• EXERCISE PROMPT
Will you write out all the entries below exactly?

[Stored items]

◇ ◇ ◇ ◇

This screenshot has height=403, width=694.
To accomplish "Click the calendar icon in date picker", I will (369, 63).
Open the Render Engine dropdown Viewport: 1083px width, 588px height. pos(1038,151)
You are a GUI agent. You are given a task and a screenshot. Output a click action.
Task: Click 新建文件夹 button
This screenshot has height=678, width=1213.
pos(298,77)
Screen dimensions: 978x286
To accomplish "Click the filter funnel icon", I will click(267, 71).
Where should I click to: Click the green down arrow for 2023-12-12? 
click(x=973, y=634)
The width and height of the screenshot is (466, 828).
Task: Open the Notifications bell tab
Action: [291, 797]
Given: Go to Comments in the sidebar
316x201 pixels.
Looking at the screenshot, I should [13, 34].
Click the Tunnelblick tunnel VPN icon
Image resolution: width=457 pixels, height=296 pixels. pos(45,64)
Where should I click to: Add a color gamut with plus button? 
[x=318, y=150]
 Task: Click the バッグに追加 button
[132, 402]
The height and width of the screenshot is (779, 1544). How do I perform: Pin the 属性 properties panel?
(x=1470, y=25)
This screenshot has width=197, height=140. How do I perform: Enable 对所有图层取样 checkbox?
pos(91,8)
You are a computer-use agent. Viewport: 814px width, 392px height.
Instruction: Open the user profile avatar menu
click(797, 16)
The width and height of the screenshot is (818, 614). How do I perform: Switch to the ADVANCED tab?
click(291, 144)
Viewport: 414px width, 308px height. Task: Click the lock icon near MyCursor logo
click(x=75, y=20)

◇ ◇ ◇ ◇

• RESPONSE BELOW
This screenshot has height=403, width=694.
To accomplish "Click the calendar icon in date picker", I will (369, 63).
Open the Render Engine dropdown Viewport: 1083px width, 588px height. pos(1038,151)
You are a GUI agent. You are given a task and a screenshot. Output a click action.
Task: Click 新建文件夹 button
This screenshot has height=678, width=1213.
pos(298,77)
Screen dimensions: 978x286
To accomplish "Click the filter funnel icon", I will click(267, 71).
Where should I click to: Click the green down arrow for 2023-12-12? 
click(x=973, y=634)
The width and height of the screenshot is (466, 828).
Task: Open the Notifications bell tab
Action: [291, 797]
Given: Go to Comments in the sidebar
316x201 pixels.
Looking at the screenshot, I should [13, 34].
Click the Tunnelblick tunnel VPN icon
Image resolution: width=457 pixels, height=296 pixels. pos(45,64)
Where should I click to: Add a color gamut with plus button? 
[x=318, y=150]
 Task: Click the バッグに追加 button
[132, 402]
The height and width of the screenshot is (779, 1544). How do I perform: Pin the 属性 properties panel?
(x=1470, y=25)
This screenshot has width=197, height=140. How do I perform: Enable 对所有图层取样 checkbox?
pos(91,8)
You are a computer-use agent. Viewport: 814px width, 392px height.
Instruction: Open the user profile avatar menu
click(797, 16)
The width and height of the screenshot is (818, 614). How do I perform: Switch to the ADVANCED tab?
click(291, 144)
Viewport: 414px width, 308px height. Task: Click the lock icon near MyCursor logo
click(x=75, y=20)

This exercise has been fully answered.